New Materials, Devices, and Architectures for Advancing Computation in the Post-Silicon Era

Monday, March 05, 2018
11:00 AM to 12:00 PM
EER 1.504
Free and open to the public

Silicon Complementary-Metal-Oxide-Semiconductor (CMOS) technology underpins the hardware backbone for most computing functions to-date. However, in response to the growth of data-intensive analytic applications and the demand for greater processing power at reduced energy consumption, a dramatic shift in the computing paradigm beyond silicon CMOS is expected, which will be jointly fueled by material discovery, new device design, and innovative system architectures. In this regard, I will discuss two emerging device and material technologies.

The first part of the talk will address the remarkable recent progress in III-V channel MOSFET technology and its candidature as a drop-in replacement for silicon CMOS front-end microelectronics. I will describe the key enabling technology, the monolithic integration, new insights related to the quasi-ballistic electron transport, and the demonstration of record performing III-V metal-oxide-semiconductor-field-effect-transistors (MOSFETs) fabricated at MIT as part of my Ph.D. research.

The second part of the talk will depart from conventional CMOS approaches and introduce the use of oxide electronics for neuromorphic information processing. Using the insulator-metal transition (IMT) effect in in transition-metal oxides as an example, I will discuss the construction of an artificial integrate-and-fire neuron through a feedback-engineering of the intrinsic properties of IMT materials.

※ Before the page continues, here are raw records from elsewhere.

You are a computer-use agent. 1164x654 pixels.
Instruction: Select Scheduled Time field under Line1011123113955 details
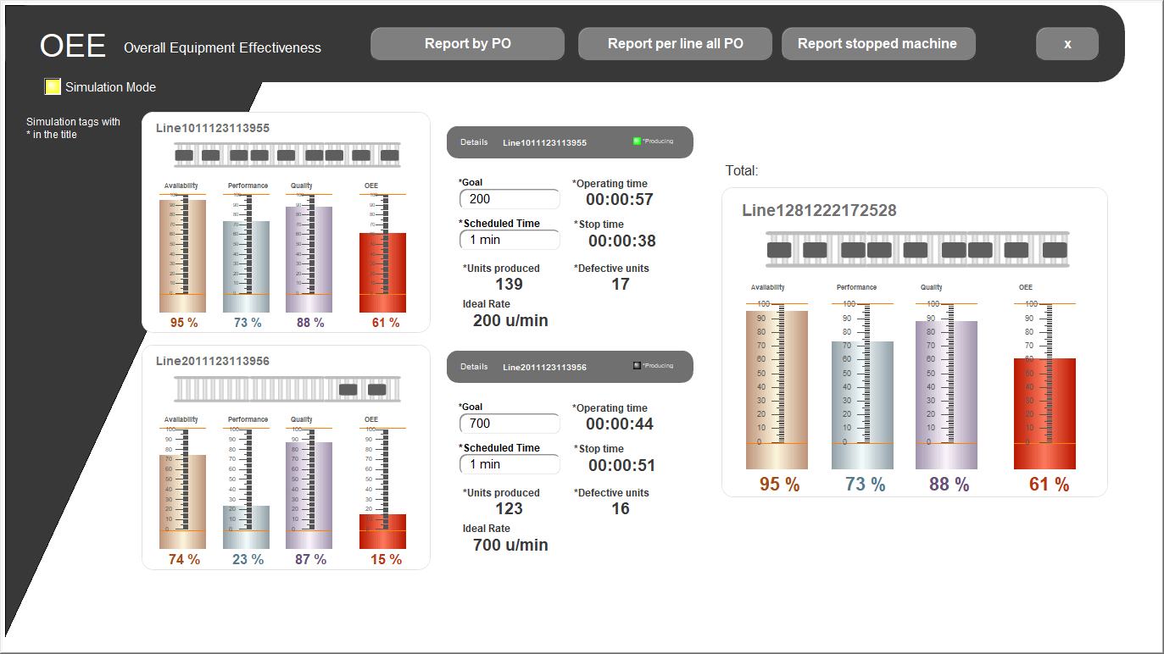click(x=510, y=240)
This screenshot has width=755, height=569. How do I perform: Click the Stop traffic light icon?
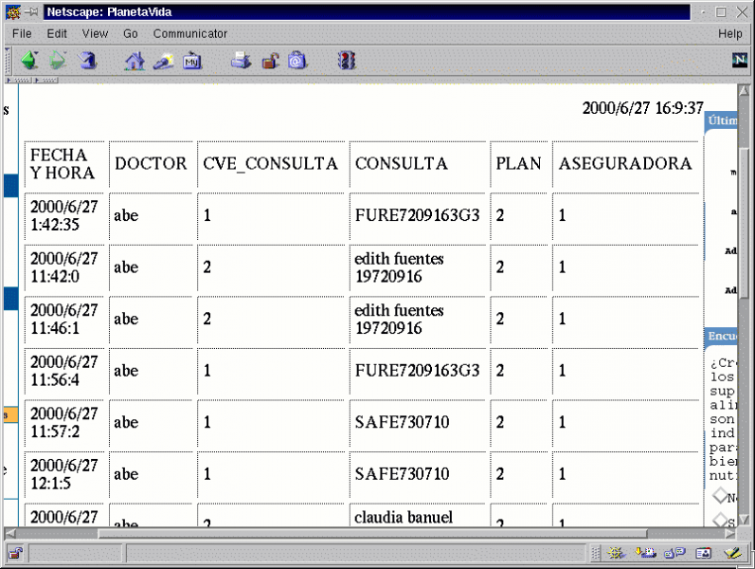348,61
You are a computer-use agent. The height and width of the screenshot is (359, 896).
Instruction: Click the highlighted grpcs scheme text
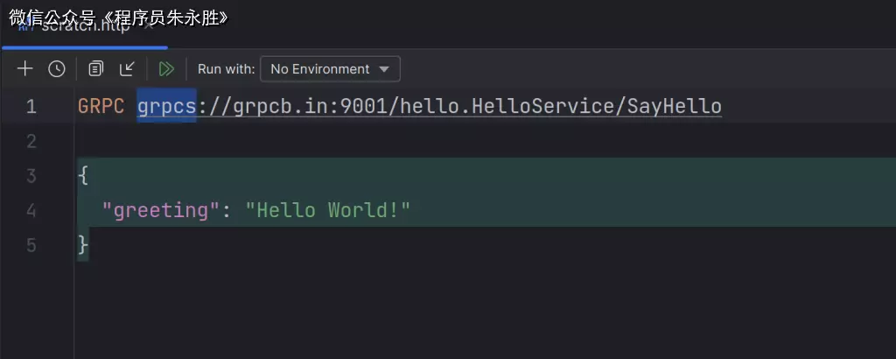166,107
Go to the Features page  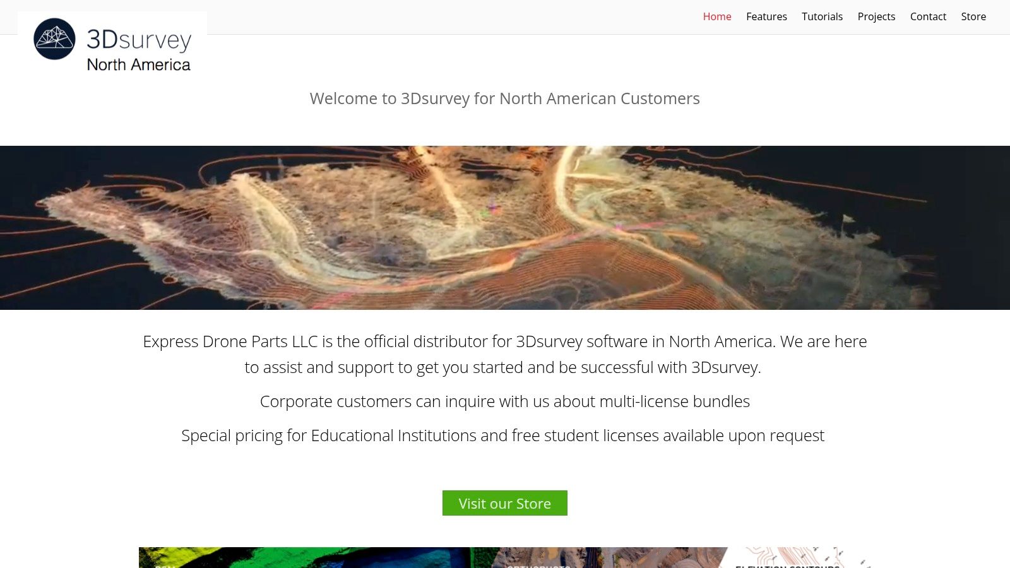tap(766, 16)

I will also describe the development of a complete electro-thermal device model for devices based upon the metal-to-insulator effect that accurately predicts the experimental performance of emerging devices such as artificial neurons and threshold selector switches (for emerging memory), and establishes the performance limits as well as design guidelines for such devices. Finally, by combining fundamental material and device understanding with new computing algorithms and non-classical computer architectures, I will outline some thoughts for future research directions in energy-efficient neuromorphic computing.


Jerome Lin

Jerome Lin

Postdoctoral Fellow
Argonne National Laboratory

Jerome Lin is a postdoctoral fellow in Argonne National Laboratory and the University of Chicago. He received a PhD degree in Electrical Engineering from MIT (2015); and the M.Eng.(2009) and B.Eng. (2007) degrees in Electrical Engineering from National University of Singapore. His research focuses on the application of new materials and devices for future energy-efficient computing. His PhD thesis research investigated the potential of III-V compound semiconductors as the channel material for scaled high performance logic transistors. His postdoctoral research was on nanoscale oxide electronic devices for new memory technology and neuromorphic computing applications. In 2012 and 2013, he was a summer research intern in IBM T.J. Watson Research Center. He has published over 30 research articles, and has received several awards including the IEEE Roger A. Haken Best Student Paper Awards in IEDM respectively in 2008 and 2014, the IEEE Paul Rappaport Best Paper Award in Transactions on Electron Device 2008, the Jin-Au Kong Outstanding PhD Thesis Award at MIT in 2015, and the Dimitris N. Chorafas Foundation Award in 2015.